● TASK PROMPT
Return an exact copy of the data, starting at its first line and ending at the line that contains "You are a GUI", minus any pictures.

Dataset entries
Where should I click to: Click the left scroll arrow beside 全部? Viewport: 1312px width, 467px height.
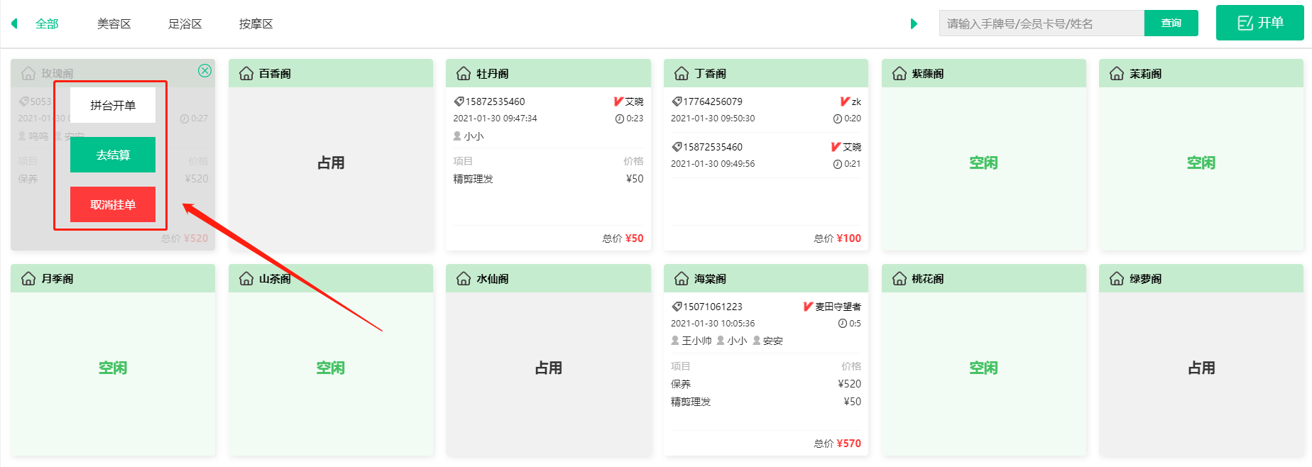click(x=14, y=23)
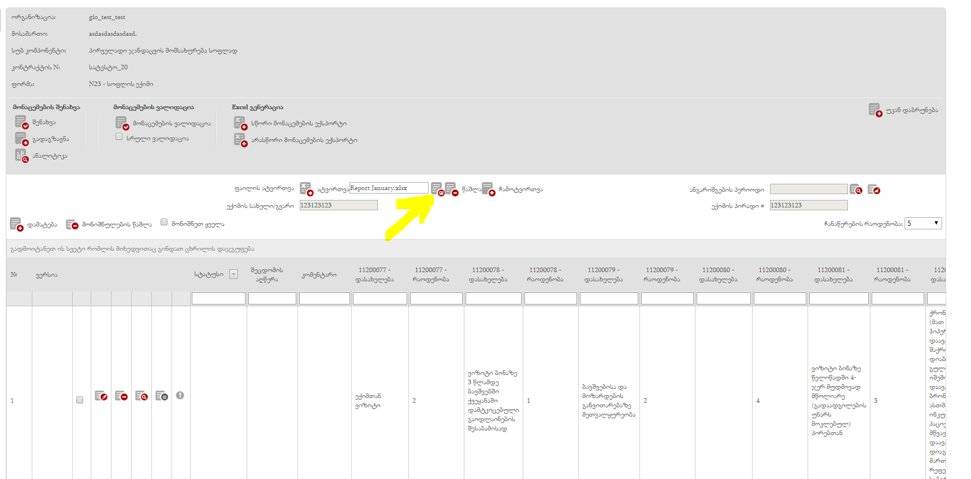Open the ჩანაწერების რაოდენობა dropdown showing 5

click(x=922, y=224)
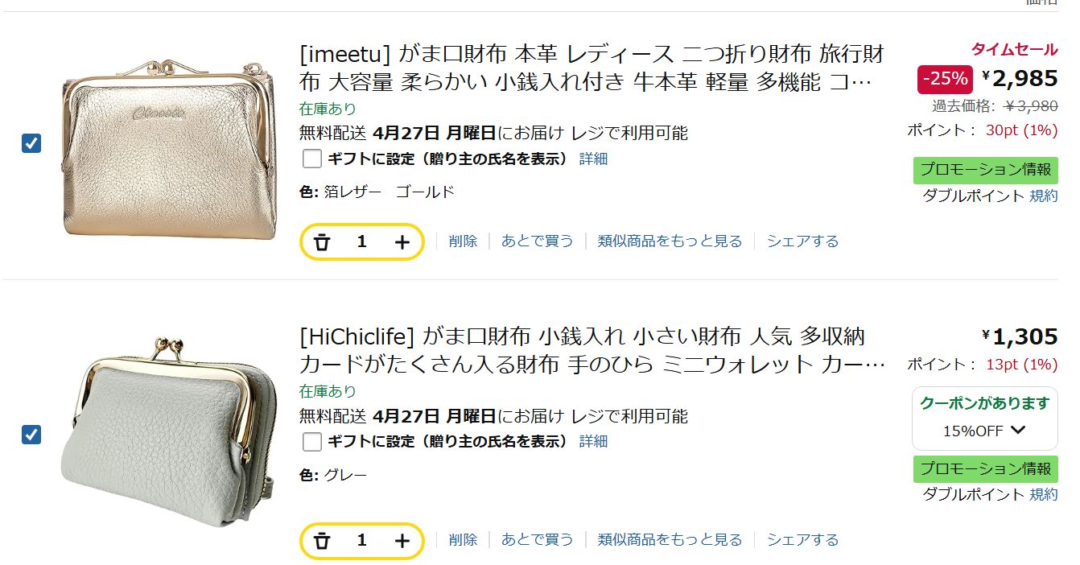Viewport: 1080px width, 565px height.
Task: Enable gift option for imeetu wallet
Action: 312,159
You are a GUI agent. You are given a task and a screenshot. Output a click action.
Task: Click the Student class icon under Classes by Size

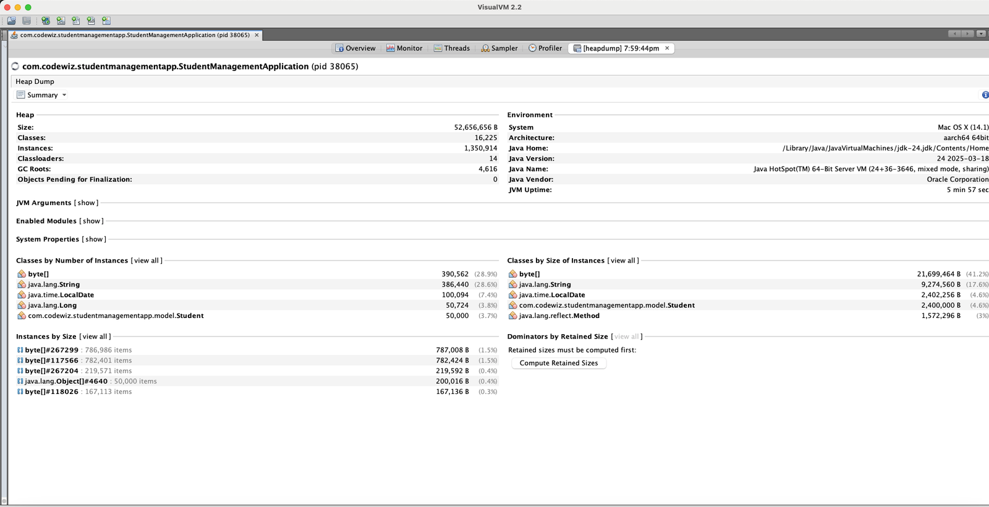tap(512, 306)
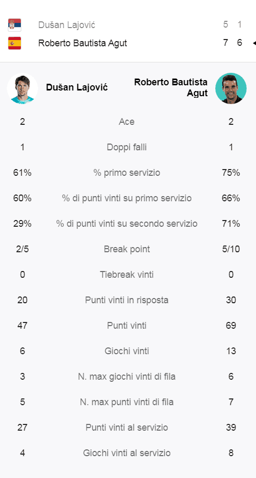Open Dušan Lajović's round profile photo
The image size is (256, 478).
click(22, 88)
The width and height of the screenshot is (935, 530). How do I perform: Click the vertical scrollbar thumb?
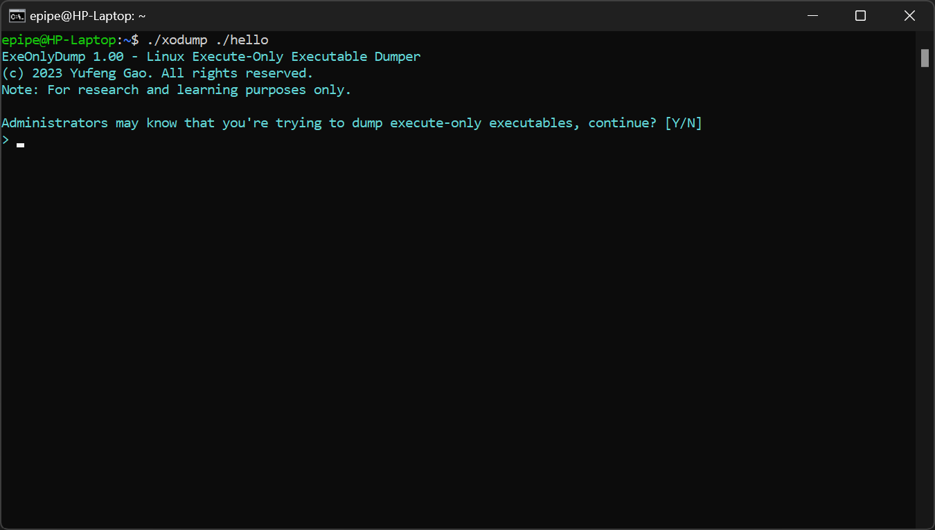click(925, 58)
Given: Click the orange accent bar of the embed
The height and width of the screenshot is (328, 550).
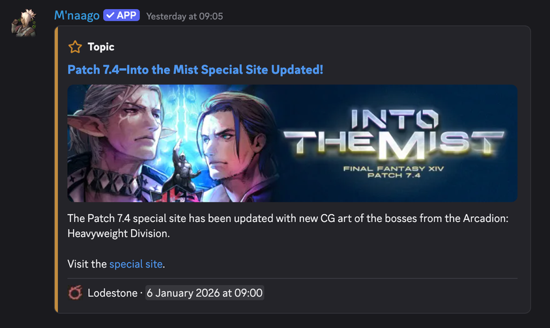Looking at the screenshot, I should tap(58, 169).
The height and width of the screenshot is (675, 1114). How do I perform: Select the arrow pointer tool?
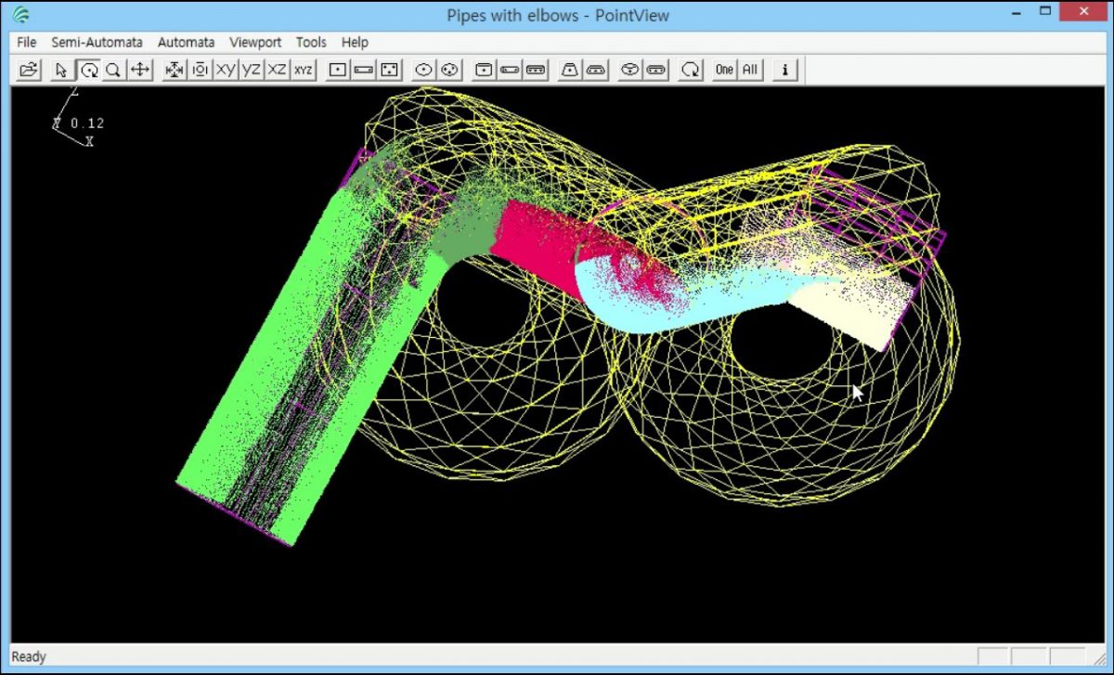tap(61, 70)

● RESULT BELOW
Where should I click to: Click the left scroll arrow beside 全部? Viewport: 1312px width, 467px height.
click(x=14, y=23)
Open the ჩანაწერების რაოდენობა dropdown showing 5

click(x=922, y=224)
Viewport: 1080px width, 565px height.
Task: Enable gift option for imeetu wallet
Action: 312,159
You are a GUI agent. You are given a task and a screenshot. Output a click action.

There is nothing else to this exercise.